Now, if you want your love goddess to remain in your life, relatively free of hostility, here are some helpful tips when deciding what to buy her. If the gift you have in mind for her is dishwasher safe, has a non-stick surface or cool touch handles - your own handles, (if you catch my drift), will likely remain cool during the Christmas season!

If you want to continue living in blissful wedded harmony, her gift should be of the silk, satin, gold, silver and/or precious stone categories. And, if you merely want to remain a living, breathing person, it should not be made of polyester, vinyl, aluminum or anything with a Teflon coating.

So, to further drive home the point guys, A Non-Stick, Aluminum Reinforced, Plastic Cheese Tray With a Handy Polyester Carrying Bag… is a VERY, VERY BAD idea!

So, what does the woman in your life really want?

Well, your Venus in blue jeans probably wants you to buy her something that’s personal. Something that’s a reflection of how well you know her and how you feel about her. (GET HER JEWELRY BONEHEAD!)

Naturally, you’ll be tempted to buy your love goddess a stainless steel oven roaster, but resist the temptation and go for the jewelry counter.

When it comes to Christmas stockings, books, little tins of shortbread, music tapes or candy are nice. You may also want to give some token presents to her family, and this is an inexpensive way to do so. Remember, you do not want to offend her family at Christmas - wait until New Years for that.

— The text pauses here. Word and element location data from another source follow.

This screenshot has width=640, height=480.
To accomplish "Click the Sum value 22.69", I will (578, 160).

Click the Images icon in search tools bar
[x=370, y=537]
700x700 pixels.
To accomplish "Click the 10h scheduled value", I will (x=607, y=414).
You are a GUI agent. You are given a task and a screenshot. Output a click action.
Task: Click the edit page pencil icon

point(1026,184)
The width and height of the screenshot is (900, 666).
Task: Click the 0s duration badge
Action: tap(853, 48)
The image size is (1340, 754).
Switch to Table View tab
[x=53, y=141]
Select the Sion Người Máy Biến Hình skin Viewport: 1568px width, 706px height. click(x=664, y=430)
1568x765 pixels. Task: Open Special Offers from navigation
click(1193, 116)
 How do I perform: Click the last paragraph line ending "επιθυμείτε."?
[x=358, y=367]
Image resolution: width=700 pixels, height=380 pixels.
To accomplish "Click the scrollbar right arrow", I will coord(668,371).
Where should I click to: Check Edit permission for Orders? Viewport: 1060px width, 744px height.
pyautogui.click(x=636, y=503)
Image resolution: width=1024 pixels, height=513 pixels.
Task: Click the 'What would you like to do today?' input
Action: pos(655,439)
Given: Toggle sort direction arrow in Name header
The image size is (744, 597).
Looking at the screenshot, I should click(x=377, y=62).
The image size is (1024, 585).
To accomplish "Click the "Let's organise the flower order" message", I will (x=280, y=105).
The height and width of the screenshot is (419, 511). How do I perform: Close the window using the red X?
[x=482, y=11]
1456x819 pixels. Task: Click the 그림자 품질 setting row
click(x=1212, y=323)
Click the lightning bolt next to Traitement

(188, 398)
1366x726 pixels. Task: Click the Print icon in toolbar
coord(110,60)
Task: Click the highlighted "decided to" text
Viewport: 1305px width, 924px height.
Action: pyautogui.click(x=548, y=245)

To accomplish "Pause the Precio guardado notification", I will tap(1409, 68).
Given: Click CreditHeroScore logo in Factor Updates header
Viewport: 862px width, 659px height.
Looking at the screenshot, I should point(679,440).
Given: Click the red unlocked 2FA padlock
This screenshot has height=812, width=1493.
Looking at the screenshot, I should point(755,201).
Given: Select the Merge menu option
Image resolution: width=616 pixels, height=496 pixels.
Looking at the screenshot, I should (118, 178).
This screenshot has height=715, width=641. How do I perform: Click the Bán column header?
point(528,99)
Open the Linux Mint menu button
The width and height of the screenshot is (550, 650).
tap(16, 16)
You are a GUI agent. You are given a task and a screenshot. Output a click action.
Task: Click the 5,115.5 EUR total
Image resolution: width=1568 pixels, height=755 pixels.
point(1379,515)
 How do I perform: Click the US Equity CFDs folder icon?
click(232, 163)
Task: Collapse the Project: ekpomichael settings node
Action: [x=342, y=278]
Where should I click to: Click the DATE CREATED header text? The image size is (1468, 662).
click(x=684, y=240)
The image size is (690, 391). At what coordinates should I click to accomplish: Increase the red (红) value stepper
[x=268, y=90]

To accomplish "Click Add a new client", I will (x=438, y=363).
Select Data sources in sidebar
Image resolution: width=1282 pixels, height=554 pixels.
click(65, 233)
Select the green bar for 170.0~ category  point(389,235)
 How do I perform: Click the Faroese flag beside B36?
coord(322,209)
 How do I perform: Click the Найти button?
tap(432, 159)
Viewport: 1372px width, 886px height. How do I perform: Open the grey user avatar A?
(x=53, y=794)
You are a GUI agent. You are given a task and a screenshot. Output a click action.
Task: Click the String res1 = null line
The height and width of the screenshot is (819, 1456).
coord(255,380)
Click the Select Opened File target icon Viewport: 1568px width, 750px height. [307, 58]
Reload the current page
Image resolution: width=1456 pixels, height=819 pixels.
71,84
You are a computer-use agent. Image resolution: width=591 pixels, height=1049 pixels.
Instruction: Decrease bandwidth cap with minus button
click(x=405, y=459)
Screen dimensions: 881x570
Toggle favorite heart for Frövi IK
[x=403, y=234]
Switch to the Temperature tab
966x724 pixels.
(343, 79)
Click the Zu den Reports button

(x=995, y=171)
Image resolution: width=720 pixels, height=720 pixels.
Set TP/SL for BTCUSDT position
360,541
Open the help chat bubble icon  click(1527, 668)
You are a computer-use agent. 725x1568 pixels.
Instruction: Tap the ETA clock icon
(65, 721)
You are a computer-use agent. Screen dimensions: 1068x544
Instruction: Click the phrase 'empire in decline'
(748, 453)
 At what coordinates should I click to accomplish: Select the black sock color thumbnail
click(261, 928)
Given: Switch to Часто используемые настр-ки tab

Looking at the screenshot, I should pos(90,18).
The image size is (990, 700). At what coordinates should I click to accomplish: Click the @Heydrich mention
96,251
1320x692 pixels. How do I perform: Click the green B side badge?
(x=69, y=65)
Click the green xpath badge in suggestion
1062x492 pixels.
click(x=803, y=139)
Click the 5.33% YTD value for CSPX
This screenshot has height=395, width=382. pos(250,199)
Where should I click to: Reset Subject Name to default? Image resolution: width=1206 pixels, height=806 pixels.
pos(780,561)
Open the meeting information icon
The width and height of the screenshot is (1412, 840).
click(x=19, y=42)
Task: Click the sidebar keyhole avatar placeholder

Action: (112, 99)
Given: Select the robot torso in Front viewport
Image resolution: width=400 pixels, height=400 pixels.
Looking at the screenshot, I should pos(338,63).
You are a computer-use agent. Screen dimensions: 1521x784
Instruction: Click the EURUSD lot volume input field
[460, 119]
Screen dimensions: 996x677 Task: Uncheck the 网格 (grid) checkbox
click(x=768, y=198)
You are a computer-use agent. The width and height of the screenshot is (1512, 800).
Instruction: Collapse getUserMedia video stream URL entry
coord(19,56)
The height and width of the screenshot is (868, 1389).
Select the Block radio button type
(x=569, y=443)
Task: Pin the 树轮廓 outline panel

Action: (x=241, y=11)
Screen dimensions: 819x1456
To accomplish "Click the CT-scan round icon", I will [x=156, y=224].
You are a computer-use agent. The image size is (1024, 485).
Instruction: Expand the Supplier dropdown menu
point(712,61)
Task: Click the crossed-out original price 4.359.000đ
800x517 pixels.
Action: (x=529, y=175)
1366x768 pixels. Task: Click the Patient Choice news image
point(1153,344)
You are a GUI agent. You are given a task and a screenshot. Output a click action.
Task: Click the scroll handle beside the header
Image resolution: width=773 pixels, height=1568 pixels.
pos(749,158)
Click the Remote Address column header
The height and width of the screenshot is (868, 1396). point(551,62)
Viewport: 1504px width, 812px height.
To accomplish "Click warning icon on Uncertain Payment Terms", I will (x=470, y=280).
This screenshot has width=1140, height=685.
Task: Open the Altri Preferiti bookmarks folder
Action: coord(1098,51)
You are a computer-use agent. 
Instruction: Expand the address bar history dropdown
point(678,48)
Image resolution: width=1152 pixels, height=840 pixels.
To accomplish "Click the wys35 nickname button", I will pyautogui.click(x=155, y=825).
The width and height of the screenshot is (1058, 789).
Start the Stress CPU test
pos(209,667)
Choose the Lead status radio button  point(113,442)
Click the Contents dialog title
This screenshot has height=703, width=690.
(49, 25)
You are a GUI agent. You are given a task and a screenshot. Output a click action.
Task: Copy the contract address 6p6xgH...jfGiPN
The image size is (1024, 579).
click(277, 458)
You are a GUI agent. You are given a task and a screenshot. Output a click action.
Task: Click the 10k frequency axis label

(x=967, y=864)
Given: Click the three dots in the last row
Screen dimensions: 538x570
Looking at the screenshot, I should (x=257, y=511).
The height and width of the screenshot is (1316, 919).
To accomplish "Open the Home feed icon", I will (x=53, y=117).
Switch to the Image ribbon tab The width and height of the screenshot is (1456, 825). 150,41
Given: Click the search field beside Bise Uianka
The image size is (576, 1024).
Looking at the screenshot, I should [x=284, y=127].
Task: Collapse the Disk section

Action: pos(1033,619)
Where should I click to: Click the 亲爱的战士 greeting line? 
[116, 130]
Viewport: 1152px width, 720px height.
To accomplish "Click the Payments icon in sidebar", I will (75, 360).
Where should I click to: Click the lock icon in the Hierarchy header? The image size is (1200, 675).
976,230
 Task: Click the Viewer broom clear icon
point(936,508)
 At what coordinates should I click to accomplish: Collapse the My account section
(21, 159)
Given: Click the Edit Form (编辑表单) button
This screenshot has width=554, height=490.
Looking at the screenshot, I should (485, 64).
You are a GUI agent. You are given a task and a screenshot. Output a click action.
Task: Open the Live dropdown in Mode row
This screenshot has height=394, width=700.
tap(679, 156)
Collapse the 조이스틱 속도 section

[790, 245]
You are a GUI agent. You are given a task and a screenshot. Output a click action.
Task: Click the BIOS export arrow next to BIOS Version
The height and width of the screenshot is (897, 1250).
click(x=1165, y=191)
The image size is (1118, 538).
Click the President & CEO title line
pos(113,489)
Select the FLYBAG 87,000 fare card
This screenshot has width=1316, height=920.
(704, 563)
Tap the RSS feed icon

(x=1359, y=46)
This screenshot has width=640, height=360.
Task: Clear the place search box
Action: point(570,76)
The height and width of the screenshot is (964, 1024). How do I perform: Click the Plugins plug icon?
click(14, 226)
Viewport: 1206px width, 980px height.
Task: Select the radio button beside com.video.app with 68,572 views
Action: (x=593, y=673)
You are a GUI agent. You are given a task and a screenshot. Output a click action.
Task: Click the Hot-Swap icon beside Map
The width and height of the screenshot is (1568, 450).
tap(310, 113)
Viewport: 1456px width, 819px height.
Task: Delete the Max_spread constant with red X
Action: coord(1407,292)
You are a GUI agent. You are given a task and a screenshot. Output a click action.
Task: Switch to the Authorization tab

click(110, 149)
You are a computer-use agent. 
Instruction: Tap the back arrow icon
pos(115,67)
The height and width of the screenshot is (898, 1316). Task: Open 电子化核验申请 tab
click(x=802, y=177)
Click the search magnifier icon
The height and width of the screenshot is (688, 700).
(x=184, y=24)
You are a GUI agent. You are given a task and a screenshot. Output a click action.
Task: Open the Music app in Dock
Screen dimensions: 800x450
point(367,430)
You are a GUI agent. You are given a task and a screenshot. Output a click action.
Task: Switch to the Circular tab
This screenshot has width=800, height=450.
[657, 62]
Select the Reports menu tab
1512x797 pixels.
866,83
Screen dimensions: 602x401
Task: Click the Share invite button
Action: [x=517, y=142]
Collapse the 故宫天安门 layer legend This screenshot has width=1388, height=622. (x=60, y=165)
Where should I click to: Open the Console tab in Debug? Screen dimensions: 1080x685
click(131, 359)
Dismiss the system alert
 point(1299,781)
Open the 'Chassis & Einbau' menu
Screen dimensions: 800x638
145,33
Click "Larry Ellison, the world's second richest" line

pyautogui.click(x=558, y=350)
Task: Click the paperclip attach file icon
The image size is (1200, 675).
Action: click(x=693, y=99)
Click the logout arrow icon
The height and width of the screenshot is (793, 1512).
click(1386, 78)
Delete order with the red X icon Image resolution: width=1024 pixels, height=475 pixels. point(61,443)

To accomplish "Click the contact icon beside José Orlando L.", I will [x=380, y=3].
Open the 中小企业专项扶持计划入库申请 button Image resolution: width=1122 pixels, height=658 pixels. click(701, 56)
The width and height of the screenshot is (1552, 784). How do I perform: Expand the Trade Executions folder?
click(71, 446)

But, most important of all, remember, you don’t necessarily have to give extremely expensive gifts to ensure a happy Christmas. If your relationship is based on material possessions and their value, it’s not a relationship - it’s an exercise in wealth re-distribution.

The main thing is men, you must reach inside and give of yourselves - but that doesn’t mean showing up empty handed, wearing nothing but a grin and a Santa hat.